Hopeless, rejected, hurt, hungry and homeless they turn to St. Laurence Chapel, knowing that there, and they will have a safe place to be during the day. It is a place where men and women can take a shower, get clean clothing, and receive two meals every weekday; all this without judgment and without meeting any of the eligibility criteria that structured social service agencies usually demand. On Wednesdays and Sundays, the guests of St. Laurence Chapel feast on God’s word as well as a meal as Churches near the Chapel take turns in leading a Eucharistic service.
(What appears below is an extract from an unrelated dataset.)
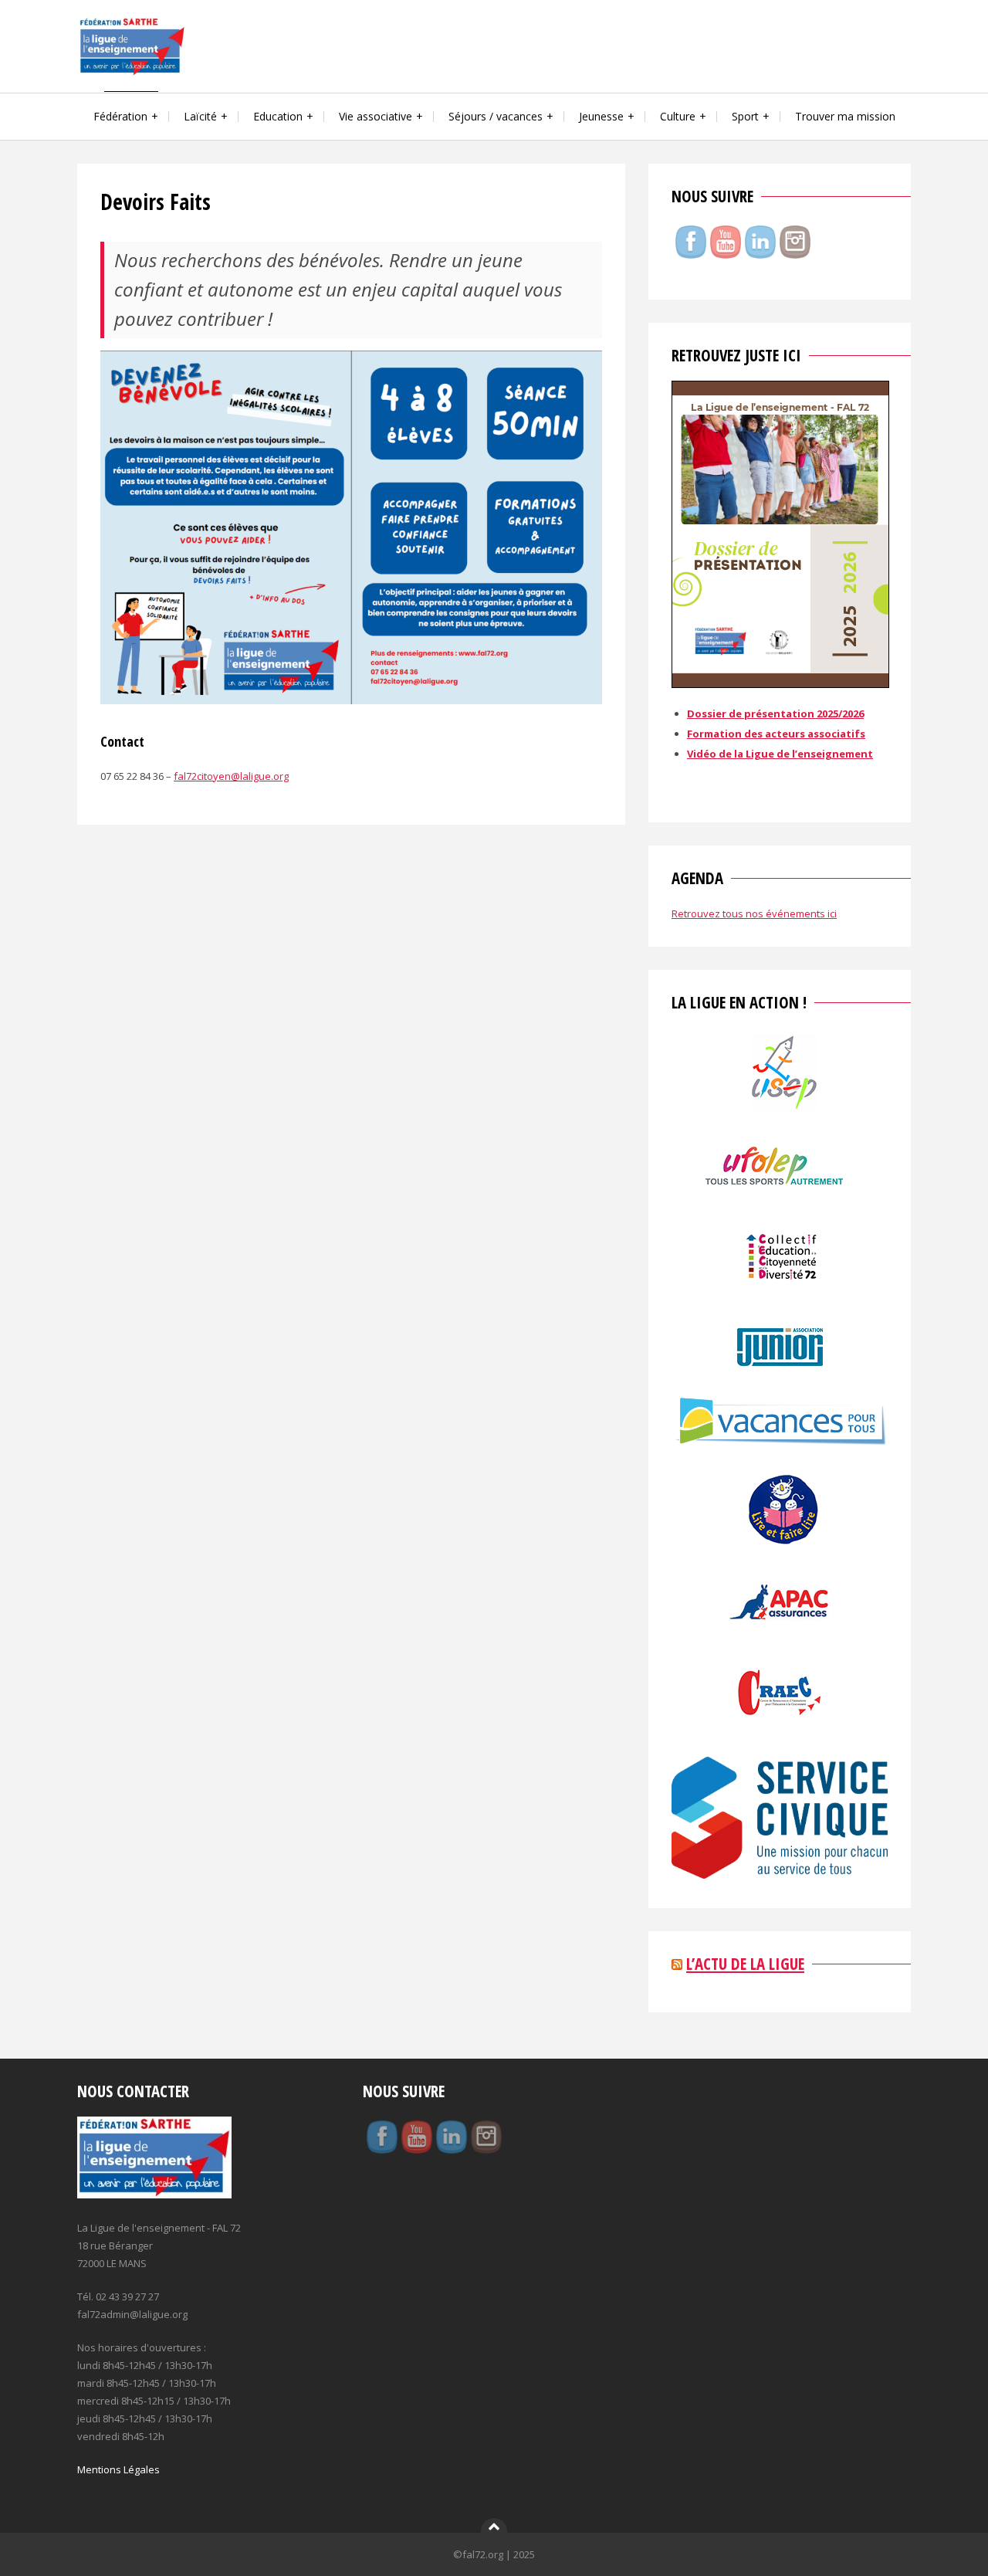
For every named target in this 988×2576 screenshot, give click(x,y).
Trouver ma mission (845, 116)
Someone unaware of the precious spiritual and social treasure that is St. Laurence Chapel, may deridingly ask, “Why waste time with bums, addicts and low life folks? It is just a way for well-off folk to feel good about themselves,” I once heard someone remark. However, serving at St. Laurence Chapel is far from being paternalistic. Very soon, we discover that in serving we are served. Below, I share with you two experiences from the ministry of St. Mary Magdalene Episcopal Church at the Chapel:
On this Sunday, we had two teams; the first one brought the meal and prepared for serving while the second team participated in the worship service. Men and women, some half asleep, some looking sad and dejected, all guests of the Chapel strolled into the building and headed for the Chapel Service. Some enter out of a sense of obligation to sit through the service to receive a meal, while others come with a deep sense of devotion to God. Most repeat guests recognize the service order and some participate while others observe.
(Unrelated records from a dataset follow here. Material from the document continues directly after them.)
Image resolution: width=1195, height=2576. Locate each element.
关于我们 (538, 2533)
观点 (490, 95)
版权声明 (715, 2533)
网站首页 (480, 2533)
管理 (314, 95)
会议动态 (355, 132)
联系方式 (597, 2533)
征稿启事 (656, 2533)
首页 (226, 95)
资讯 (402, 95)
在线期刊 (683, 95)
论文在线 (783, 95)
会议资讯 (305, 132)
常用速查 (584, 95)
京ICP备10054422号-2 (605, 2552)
As the service is about to end people begin moving towards the door leading to the area where the meal is to be served so that they could get close to the head of the line. This Sunday, as the Service ended, my attention was drawn to a young man who had no hands standing in the line to receive a meal. Both arms appeared to have been amputated just below the elbows. I watched in amazement as he got closer to the food table and the Church servers looked at each other, astounded. How do you give a meal to someone without arms? One server graciously offered to help but two men who had already received their meal, intervened and without any hesitation, one declared, “thank you; its okay, we got him!” They took a meal for the man without hands, led him to a table and proceeded to feed him. We looked at each other, servers and those being served alike and for one moment, our lives were communally transformed! We all tasted of the Kingdom of God where love of others is alive and active.
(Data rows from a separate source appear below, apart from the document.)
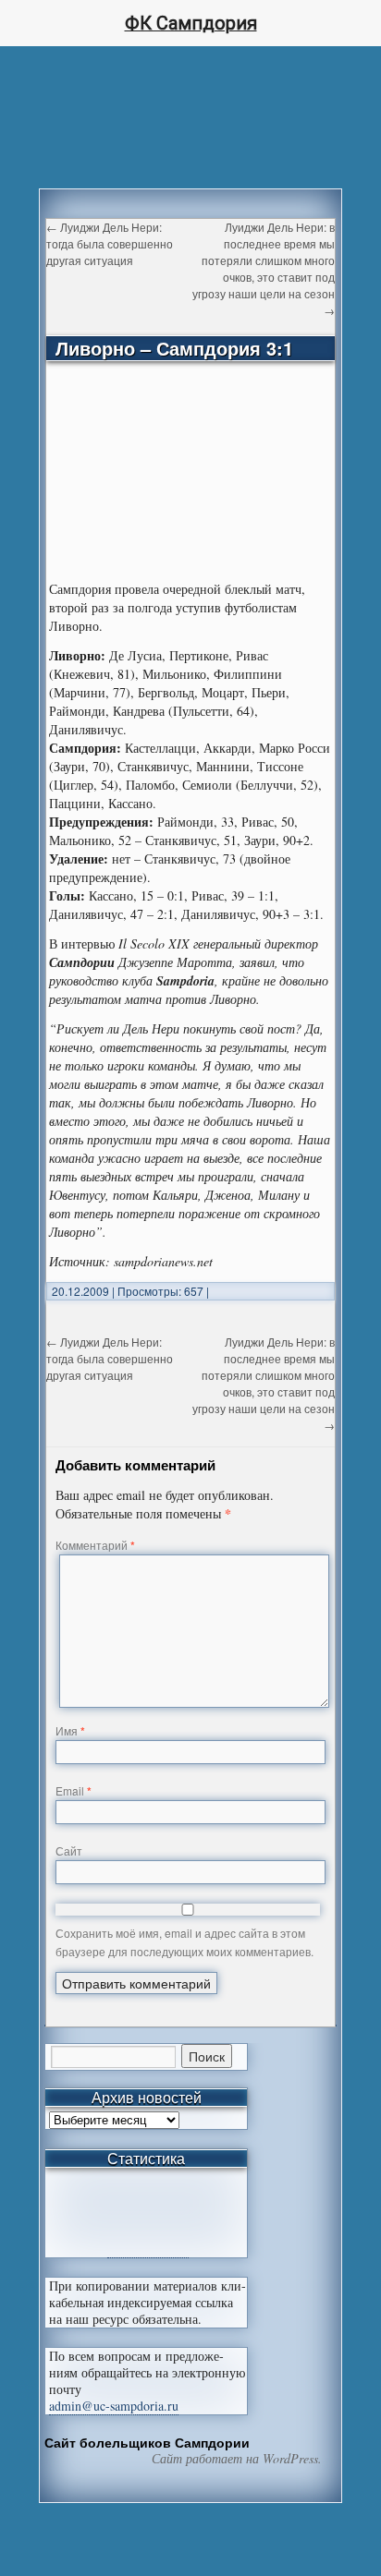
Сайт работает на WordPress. (237, 2458)
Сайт (68, 1850)
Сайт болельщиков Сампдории (147, 2442)
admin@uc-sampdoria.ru (113, 2405)
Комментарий (95, 1545)
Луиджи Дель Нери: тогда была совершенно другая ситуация (109, 243)
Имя (70, 1730)
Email (73, 1790)
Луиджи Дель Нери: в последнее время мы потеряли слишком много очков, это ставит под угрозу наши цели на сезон (263, 268)
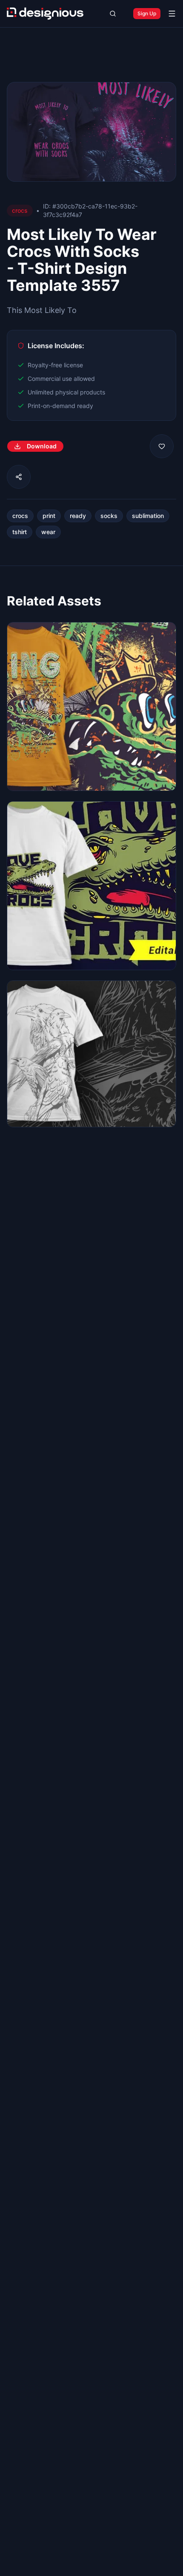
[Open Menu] (172, 13)
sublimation (148, 515)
On a separate occasion, the service was going on and we waited to serve the meal a guest came in.. This guest was barefooted, with tattered, dirty clothing. He walked unsteadily into the Chapel and sat in a middle pew by himself, holding his head down. He remained silent, yet his body shook in an upward and downward rhythm throughout the service. Silently, I wondered if the service and our exposition of the Word of God made any sense to him. As if he could read my thoughts, he came over to where I was standing when the service ended. He looked up and handed me four nickels that he had taken from his pocket. He said; “I want you to have this.” Puzzled, I asked him. “Why?” He replied, “two nickels are my offering for the Church and the other two are for the poor.” This was truly the story of the widow’s mite (Mk.12:41-44) re-enacted in a very practical and spiritually moving manner in 2013! God did make sense to him! I beamed with joy all day for the great faith of this man who had been alienated from society but not from our Lord.
Over and over we see glimpses of the face of God at St. Laurence Chapel, both in the Church servers’ spirit of unconditional love as well as in the graciousness of guests, who for a few moments find relief from the hurt and pain and distress of life. A general spirit of joy and goodness prevail during our time there. I pray that the homeless see Christ in us as we see Him in them.
So why spend time with bums, addicts and low life folks? Take a trip to St. Laurence Chapel. Serve and learn with those individuals who live on the margins of our society. Be filled with the precious graces of our Lord who transforms lives everyday, sometimes in the most unlikely places when we least expect it.